RECORDS FOR THIS EXERCISE:
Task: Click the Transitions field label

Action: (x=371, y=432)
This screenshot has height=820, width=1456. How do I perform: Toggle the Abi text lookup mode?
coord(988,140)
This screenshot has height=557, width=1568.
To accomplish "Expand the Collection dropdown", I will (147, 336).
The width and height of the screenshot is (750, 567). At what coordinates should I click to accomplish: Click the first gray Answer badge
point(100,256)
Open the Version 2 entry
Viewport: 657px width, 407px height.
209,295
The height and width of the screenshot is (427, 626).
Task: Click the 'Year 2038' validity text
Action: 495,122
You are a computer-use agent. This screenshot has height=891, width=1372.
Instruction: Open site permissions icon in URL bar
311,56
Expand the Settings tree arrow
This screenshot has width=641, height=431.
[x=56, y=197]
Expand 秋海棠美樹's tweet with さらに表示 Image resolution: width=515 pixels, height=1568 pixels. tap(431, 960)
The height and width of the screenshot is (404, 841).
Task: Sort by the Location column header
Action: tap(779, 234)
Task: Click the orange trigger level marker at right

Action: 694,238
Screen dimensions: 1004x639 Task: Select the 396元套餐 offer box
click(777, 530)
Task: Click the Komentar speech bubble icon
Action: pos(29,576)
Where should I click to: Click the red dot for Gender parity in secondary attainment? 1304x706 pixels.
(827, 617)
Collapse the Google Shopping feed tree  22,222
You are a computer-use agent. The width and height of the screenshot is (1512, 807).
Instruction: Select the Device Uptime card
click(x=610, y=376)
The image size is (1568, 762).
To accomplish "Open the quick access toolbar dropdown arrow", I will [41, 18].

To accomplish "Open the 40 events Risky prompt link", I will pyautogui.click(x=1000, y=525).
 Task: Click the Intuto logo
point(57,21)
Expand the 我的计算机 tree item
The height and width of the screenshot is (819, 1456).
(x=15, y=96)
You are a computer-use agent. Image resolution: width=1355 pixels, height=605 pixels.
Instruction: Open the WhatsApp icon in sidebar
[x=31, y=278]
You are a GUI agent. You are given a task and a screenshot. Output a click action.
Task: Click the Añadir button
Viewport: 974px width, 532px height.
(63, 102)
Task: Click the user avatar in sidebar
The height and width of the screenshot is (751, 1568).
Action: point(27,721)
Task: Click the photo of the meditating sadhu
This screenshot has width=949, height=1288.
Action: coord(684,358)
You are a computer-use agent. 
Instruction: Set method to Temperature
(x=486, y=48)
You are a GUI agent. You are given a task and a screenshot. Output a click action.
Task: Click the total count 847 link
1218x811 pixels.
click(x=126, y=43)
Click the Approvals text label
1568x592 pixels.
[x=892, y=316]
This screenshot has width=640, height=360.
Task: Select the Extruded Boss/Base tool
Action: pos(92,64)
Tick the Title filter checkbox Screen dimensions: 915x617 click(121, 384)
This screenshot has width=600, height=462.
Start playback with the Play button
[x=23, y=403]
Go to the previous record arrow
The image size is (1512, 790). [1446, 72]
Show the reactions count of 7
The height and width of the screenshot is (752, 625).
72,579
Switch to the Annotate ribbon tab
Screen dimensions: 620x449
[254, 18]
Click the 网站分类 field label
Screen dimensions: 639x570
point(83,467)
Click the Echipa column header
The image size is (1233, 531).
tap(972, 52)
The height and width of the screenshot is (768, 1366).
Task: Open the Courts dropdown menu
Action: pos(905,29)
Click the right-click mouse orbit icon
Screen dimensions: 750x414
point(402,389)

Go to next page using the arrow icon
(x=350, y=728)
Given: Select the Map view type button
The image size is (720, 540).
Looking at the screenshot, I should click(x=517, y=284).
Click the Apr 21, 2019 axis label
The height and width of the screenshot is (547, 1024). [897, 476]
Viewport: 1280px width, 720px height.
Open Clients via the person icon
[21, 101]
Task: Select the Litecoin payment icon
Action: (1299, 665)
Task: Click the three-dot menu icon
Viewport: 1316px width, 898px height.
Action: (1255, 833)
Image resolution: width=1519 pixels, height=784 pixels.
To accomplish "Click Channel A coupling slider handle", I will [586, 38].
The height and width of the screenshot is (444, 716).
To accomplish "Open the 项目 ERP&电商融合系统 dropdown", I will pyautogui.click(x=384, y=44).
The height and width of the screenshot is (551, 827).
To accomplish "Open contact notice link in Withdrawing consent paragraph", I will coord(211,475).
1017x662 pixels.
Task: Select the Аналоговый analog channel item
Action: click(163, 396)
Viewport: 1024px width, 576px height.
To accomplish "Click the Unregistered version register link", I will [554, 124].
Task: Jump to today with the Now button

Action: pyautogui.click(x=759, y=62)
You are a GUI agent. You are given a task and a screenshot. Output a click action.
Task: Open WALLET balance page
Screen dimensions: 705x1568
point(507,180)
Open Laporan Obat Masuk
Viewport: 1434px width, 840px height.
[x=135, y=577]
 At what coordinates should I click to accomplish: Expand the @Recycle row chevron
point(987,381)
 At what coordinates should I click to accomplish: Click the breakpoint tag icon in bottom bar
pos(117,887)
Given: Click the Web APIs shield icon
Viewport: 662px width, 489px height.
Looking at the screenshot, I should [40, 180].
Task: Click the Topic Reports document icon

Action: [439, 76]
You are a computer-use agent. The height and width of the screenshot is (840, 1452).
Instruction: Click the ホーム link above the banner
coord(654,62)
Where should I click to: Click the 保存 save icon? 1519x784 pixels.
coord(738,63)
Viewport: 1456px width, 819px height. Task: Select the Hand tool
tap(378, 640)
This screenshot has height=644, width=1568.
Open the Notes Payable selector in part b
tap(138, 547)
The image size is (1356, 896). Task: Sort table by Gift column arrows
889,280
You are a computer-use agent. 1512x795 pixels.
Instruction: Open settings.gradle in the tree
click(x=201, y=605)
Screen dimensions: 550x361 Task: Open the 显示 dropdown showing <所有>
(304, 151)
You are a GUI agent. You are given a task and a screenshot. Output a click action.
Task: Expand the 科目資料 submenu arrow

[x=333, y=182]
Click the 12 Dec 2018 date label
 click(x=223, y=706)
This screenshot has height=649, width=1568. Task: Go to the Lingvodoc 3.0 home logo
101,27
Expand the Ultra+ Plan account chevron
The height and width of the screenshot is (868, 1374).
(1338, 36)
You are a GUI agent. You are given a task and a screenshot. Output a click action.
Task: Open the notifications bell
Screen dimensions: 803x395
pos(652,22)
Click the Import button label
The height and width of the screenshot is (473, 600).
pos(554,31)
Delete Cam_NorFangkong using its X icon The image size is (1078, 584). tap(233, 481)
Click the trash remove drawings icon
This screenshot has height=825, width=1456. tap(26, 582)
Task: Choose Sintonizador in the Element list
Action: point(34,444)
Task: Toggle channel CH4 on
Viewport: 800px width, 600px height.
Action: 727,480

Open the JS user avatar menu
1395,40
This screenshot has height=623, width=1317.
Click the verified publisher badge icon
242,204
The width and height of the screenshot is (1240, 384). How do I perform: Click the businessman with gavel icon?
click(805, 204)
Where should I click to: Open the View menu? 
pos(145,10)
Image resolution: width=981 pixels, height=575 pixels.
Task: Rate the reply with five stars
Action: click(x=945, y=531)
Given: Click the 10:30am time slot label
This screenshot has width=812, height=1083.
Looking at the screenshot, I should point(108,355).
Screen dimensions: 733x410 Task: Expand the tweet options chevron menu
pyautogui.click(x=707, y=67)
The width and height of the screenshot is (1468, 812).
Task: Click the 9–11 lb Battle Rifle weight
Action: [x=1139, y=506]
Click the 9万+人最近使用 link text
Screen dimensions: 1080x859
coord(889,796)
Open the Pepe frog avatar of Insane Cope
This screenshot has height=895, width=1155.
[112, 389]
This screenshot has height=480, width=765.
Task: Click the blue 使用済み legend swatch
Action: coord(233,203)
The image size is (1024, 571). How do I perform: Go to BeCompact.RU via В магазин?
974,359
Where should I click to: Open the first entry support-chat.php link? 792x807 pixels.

WORK REQUIRED:
Render every line of the records above as a JSON array of strings, with one string per line and blank lines omitted.

RESULT OF THE EXERCISE:
[
  "Task: Click the Transitions field label",
  "Action: (x=371, y=432)",
  "This screenshot has height=820, width=1456. How do I perform: Toggle the Abi text lookup mode?",
  "coord(988,140)",
  "This screenshot has height=557, width=1568.",
  "To accomplish \"Expand the Collection dropdown\", I will (147, 336).",
  "The width and height of the screenshot is (750, 567). At what coordinates should I click to accomplish: Click the first gray Answer badge",
  "point(100,256)",
  "Open the Version 2 entry",
  "Viewport: 657px width, 407px height.",
  "209,295",
  "The height and width of the screenshot is (427, 626).",
  "Task: Click the 'Year 2038' validity text",
  "Action: 495,122",
  "You are a computer-use agent. This screenshot has height=891, width=1372.",
  "Instruction: Open site permissions icon in URL bar",
  "311,56",
  "Expand the Settings tree arrow",
  "This screenshot has width=641, height=431.",
  "[x=56, y=197]",
  "Expand 秋海棠美樹's tweet with さらに表示 Image resolution: width=515 pixels, height=1568 pixels. tap(431, 960)",
  "The height and width of the screenshot is (404, 841).",
  "Task: Sort by the Location column header",
  "Action: tap(779, 234)",
  "Task: Click the orange trigger level marker at right",
  "Action: 694,238",
  "Screen dimensions: 1004x639 Task: Select the 396元套餐 offer box",
  "click(777, 530)",
  "Task: Click the Komentar speech bubble icon",
  "Action: pos(29,576)",
  "Where should I click to: Click the red dot for Gender parity in secondary attainment? 1304x706 pixels.",
  "(827, 617)",
  "Collapse the Google Shopping feed tree  22,222",
  "You are a computer-use agent. The width and height of the screenshot is (1512, 807).",
  "Instruction: Select the Device Uptime card",
  "click(x=610, y=376)",
  "The image size is (1568, 762).",
  "To accomplish \"Open the quick access toolbar dropdown arrow\", I will [41, 18].",
  "To accomplish \"Open the 40 events Risky prompt link\", I will pyautogui.click(x=1000, y=525).",
  " Task: Click the Intuto logo",
  "point(57,21)",
  "Expand the 我的计算机 tree item",
  "The height and width of the screenshot is (819, 1456).",
  "(x=15, y=96)",
  "You are a computer-use agent. Image resolution: width=1355 pixels, height=605 pixels.",
  "Instruction: Open the WhatsApp icon in sidebar",
  "[x=31, y=278]",
  "You are a GUI agent. You are given a task and a screenshot. Output a click action.",
  "Task: Click the Añadir button",
  "Viewport: 974px width, 532px height.",
  "(63, 102)",
  "Task: Click the user avatar in sidebar",
  "The height and width of the screenshot is (751, 1568).",
  "Action: point(27,721)",
  "Task: Click the photo of the meditating sadhu",
  "This screenshot has width=949, height=1288.",
  "Action: coord(684,358)",
  "You are a computer-use agent. ",
  "Instruction: Set method to Temperature",
  "(x=486, y=48)",
  "You are a GUI agent. You are given a task and a screenshot. Output a click action.",
  "Task: Click the total count 847 link",
  "1218x811 pixels.",
  "click(x=126, y=43)",
  "Click the Approvals text label",
  "1568x592 pixels.",
  "[x=892, y=316]",
  "This screenshot has width=640, height=360.",
  "Task: Select the Extruded Boss/Base tool",
  "Action: pos(92,64)",
  "Tick the Title filter checkbox Screen dimensions: 915x617 click(121, 384)",
  "This screenshot has width=600, height=462.",
  "Start playback with the Play button",
  "[x=23, y=403]",
  "Go to the previous record arrow",
  "The image size is (1512, 790). [1446, 72]",
  "Show the reactions count of 7",
  "The height and width of the screenshot is (752, 625).",
  "72,579",
  "Switch to the Annotate ribbon tab",
  "Screen dimensions: 620x449",
  "[254, 18]",
  "Click the 网站分类 field label",
  "Screen dimensions: 639x570",
  "point(83,467)",
  "Click the Echipa column header",
  "The image size is (1233, 531).",
  "tap(972, 52)",
  "The height and width of the screenshot is (768, 1366).",
  "Task: Open the Courts dropdown menu",
  "Action: pos(905,29)",
  "Click the right-click mouse orbit icon",
  "Screen dimensions: 750x414",
  "point(402,389)",
  "Go to next page using the arrow icon",
  "(x=350, y=728)",
  "Given: Select the Map view type button",
  "The image size is (720, 540).",
  "Looking at the screenshot, I should click(x=517, y=284).",
  "Click the Apr 21, 2019 axis label",
  "The height and width of the screenshot is (547, 1024). [897, 476]",
  "Viewport: 1280px width, 720px height.",
  "Open Clients via the person icon",
  "[21, 101]",
  "Task: Select the Litecoin payment icon",
  "Action: (1299, 665)",
  "Task: Click the three-dot menu icon",
  "Viewport: 1316px width, 898px height.",
  "Action: (1255, 833)",
  "Image resolution: width=1519 pixels, height=784 pixels.",
  "To accomplish \"Click Channel A coupling slider handle\", I will [586, 38].",
  "The height and width of the screenshot is (444, 716).",
  "To accomplish \"Open the 项目 ERP&电商融合系统 dropdown\", I will pyautogui.click(x=384, y=44).",
  "The height and width of the screenshot is (551, 827).",
  "To accomplish \"Open contact notice link in Withdrawing consent paragraph\", I will coord(211,475).",
  "1017x662 pixels.",
  "Task: Select the Аналоговый analog channel item",
  "Action: click(163, 396)",
  "Viewport: 1024px width, 576px height.",
  "To accomplish \"Click the Unregistered version register link\", I will [554, 124].",
  "Task: Jump to today with the Now button",
  "Action: pyautogui.click(x=759, y=62)",
  "You are a GUI agent. You are given a task and a screenshot. Output a click action.",
  "Task: Open WALLET balance page",
  "Screen dimensions: 705x1568",
  "point(507,180)",
  "Open Laporan Obat Masuk",
  "Viewport: 1434px width, 840px height.",
  "[x=135, y=577]",
  " At what coordinates should I click to accomplish: Expand the @Recycle row chevron",
  "point(987,381)",
  " At what coordinates should I click to accomplish: Click the breakpoint tag icon in bottom bar",
  "pos(117,887)",
  "Given: Click the Web APIs shield icon",
  "Viewport: 662px width, 489px height.",
  "Looking at the screenshot, I should [40, 180].",
  "Task: Click the Topic Reports document icon",
  "Action: [439, 76]",
  "You are a computer-use agent. The height and width of the screenshot is (840, 1452).",
  "Instruction: Click the ホーム link above the banner",
  "coord(654,62)",
  "Where should I click to: Click the 保存 save icon? 1519x784 pixels.",
  "coord(738,63)",
  "Viewport: 1456px width, 819px height. Task: Select the Hand tool",
  "tap(378, 640)",
  "This screenshot has height=644, width=1568.",
  "Open the Notes Payable selector in part b",
  "tap(138, 547)",
  "The image size is (1356, 896). Task: Sort table by Gift column arrows",
  "889,280",
  "You are a computer-use agent. 1512x795 pixels.",
  "Instruction: Open settings.gradle in the tree",
  "click(x=201, y=605)",
  "Screen dimensions: 550x361 Task: Open the 显示 dropdown showing <所有>",
  "(304, 151)",
  "You are a GUI agent. You are given a task and a screenshot. Output a click action.",
  "Task: Expand the 科目資料 submenu arrow",
  "[x=333, y=182]",
  "Click the 12 Dec 2018 date label",
  " click(x=223, y=706)",
  "This screenshot has height=649, width=1568. Task: Go to the Lingvodoc 3.0 home logo",
  "101,27",
  "Expand the Ultra+ Plan account chevron",
  "The height and width of the screenshot is (868, 1374).",
  "(1338, 36)",
  "You are a GUI agent. You are given a task and a screenshot. Output a click action.",
  "Task: Open the notifications bell",
  "Screen dimensions: 803x395",
  "pos(652,22)",
  "Click the Import button label",
  "The height and width of the screenshot is (473, 600).",
  "pos(554,31)",
  "Delete Cam_NorFangkong using its X icon The image size is (1078, 584). tap(233, 481)",
  "Click the trash remove drawings icon",
  "This screenshot has height=825, width=1456. tap(26, 582)",
  "Task: Choose Sintonizador in the Element list",
  "Action: point(34,444)",
  "Task: Toggle channel CH4 on",
  "Viewport: 800px width, 600px height.",
  "Action: 727,480",
  "Open the JS user avatar menu",
  "1395,40",
  "This screenshot has height=623, width=1317.",
  "Click the verified publisher badge icon",
  "242,204",
  "The width and height of the screenshot is (1240, 384). How do I perform: Click the businessman with gavel icon?",
  "click(805, 204)",
  "Where should I click to: Open the View menu? ",
  "pos(145,10)",
  "Image resolution: width=981 pixels, height=575 pixels.",
  "Task: Rate the reply with five stars",
  "Action: click(x=945, y=531)",
  "Given: Click the 10:30am time slot label",
  "This screenshot has width=812, height=1083.",
  "Looking at the screenshot, I should point(108,355).",
  "Screen dimensions: 733x410 Task: Expand the tweet options chevron menu",
  "pyautogui.click(x=707, y=67)",
  "The width and height of the screenshot is (1468, 812).",
  "Task: Click the 9–11 lb Battle Rifle weight",
  "Action: [x=1139, y=506]",
  "Click the 9万+人最近使用 link text",
  "Screen dimensions: 1080x859",
  "coord(889,796)",
  "Open the Pepe frog avatar of Insane Cope",
  "This screenshot has height=895, width=1155.",
  "[112, 389]",
  "This screenshot has height=480, width=765.",
  "Task: Click the blue 使用済み legend swatch",
  "Action: coord(233,203)",
  "The image size is (1024, 571). How do I perform: Go to BeCompact.RU via В магазин?",
  "974,359",
  "Where should I click to: Open the first entry support-chat.php link? 792x807 pixels."
]